Don’t expect a response immediately. If you have been suffering for a while your inflammatory levels will be high and it will take time to nudge them down, but you should [with pain] get a discernable difference within 48 hours. Not sure regarding sensation. In the sensation case I would hold off doing my pound coin test again for maybe another two days. Then check. Try to be objective. Try not to be impatient. You are in this for the long haul not a quick fix.

If you get tangible relief from pain or you think a noticeable difference in sensation, you may wish to take it up with your medics either MS nurse or GP. It is your disease not theirs. They will try to keep you off these NSAIDs [yet they’re quite happy to prescribe a host of other drugs which can have bad side effects] You can insist. Your quality of life is more important than vague worries about what they may or may not do to you. If you lack the persistence to prevail then you can go back to taking ibuprofen that you buy. It’s just that mefenemic acid works for me, you should have at least a shot of trying it for yourself. I won’t go into my theory as to why it is good at this.

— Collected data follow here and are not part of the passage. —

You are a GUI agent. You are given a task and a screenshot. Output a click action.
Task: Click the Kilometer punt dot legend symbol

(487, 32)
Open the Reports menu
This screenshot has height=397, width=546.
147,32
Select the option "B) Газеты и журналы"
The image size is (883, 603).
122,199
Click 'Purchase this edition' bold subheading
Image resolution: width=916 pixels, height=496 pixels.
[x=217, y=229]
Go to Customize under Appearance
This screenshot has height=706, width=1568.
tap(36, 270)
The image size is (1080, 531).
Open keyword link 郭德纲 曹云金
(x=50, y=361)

You have everything to gain and very little to lose.

I probably need to emphasise. This is my opinion not verified fact. However I am pretty damned sure that supressing inflammatory agents like prostaglandins produced by either cox1 or cox2 inhibitors is key to having a life -I mean it as I said it. I had no life before I discovered the effect, it was just misery of varying intensity.

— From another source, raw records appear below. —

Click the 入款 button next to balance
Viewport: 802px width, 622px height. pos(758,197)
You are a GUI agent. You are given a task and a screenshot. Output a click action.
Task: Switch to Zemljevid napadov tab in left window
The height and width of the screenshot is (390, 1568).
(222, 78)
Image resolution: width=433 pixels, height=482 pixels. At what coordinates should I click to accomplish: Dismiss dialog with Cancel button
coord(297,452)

The big difference between the two is gastric tolerance but the way round that has always been to take with food or milk to protect your stomach. Older NSAIDs like the mefenemic acid I’v ementioned, are cox 1 and cox2 inhibitors the newer types are specific or near specific to cox2.

Suffice to say if you try older ones and get relief you are showing that inflammatory agents are responsible for some of the symptoms and you can supress them, life gets a little brighter when you minimise at least one set of MS issues.

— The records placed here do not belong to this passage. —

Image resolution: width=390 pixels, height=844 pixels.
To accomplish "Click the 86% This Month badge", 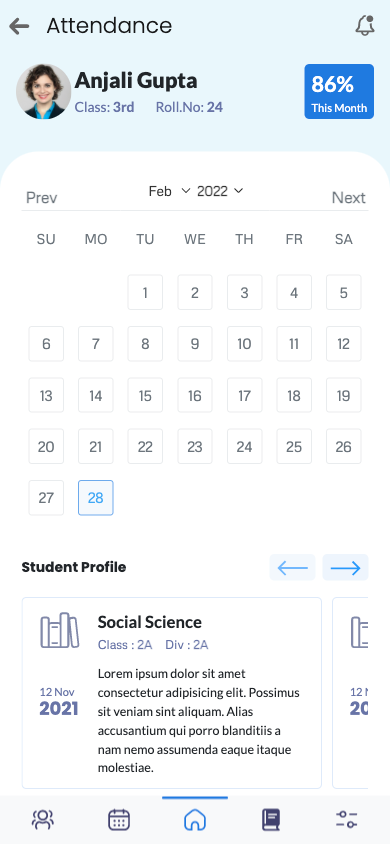I will tap(339, 92).

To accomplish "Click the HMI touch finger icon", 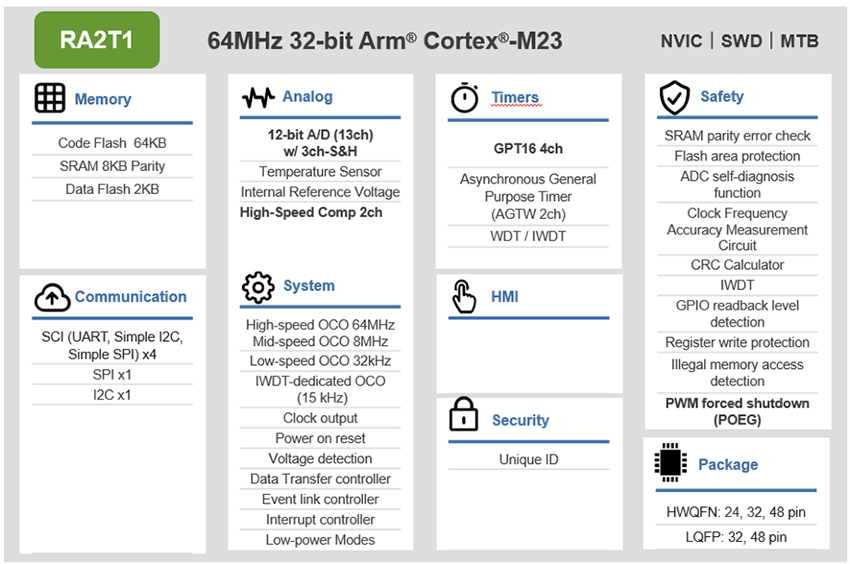I will [464, 297].
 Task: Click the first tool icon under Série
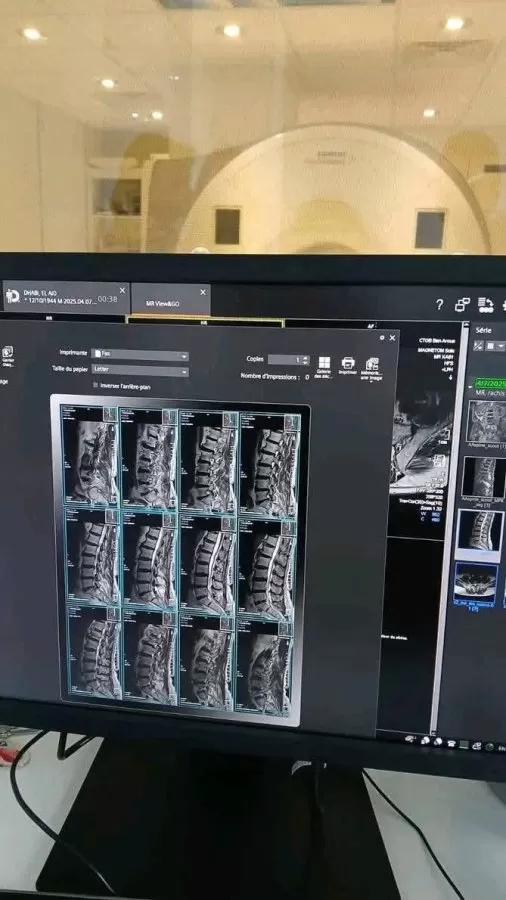tap(478, 346)
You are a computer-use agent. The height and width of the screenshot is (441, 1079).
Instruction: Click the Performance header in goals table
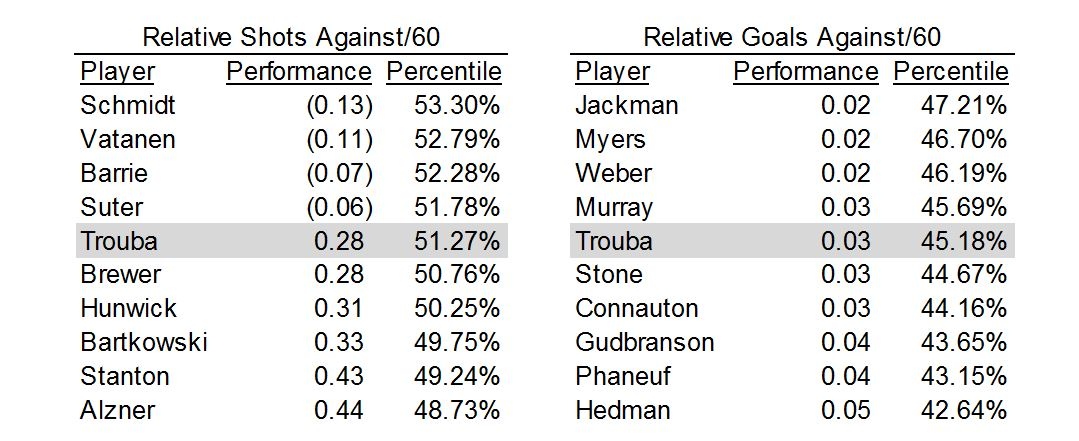[806, 72]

A stab in the dark would be to say that switching to NSAIDs immediately after steroid treatment could well minimise permanent damage. I have only anecdotal evidence for that and it is as follows.

When I had my first major, verifiable, event -the loss of sensation down my right arm including hand, right neck, right shoulder- it took nearly 4 months for any sensory input to come back. I postulate that if I had taken NSAIDs after completion of my -apparently ineffective- steroid course, I might have reduced the inflammation further and quicker than my body was able to do on its own. Much of that time in my life is a blur of sensory loss slowly replaced by pain as the prime symptom but I recall trying aspirin at one point for immediate pain and inflammation relief -well it does it, but not sustainably. Caused nose bleeds so I had to quit. I took paracetamol which has a small amount of anti-inflam ability, but on max dose of that for extended periods does no good to your liver.

But I have never recovered more than about 70% of sensation from that first event. Ever since then I have had NSAIDs available. Subsequent attacks have been less severe and always supported by NSAIDs. I have about three events a year now and they often only last 2-3 days.

I still get intermittant ‘annoyances’ which are too low level to be called events, be interesting to compare some of them with others.

Anyone who has a go at the NSAIDs please let me know if you have any relief.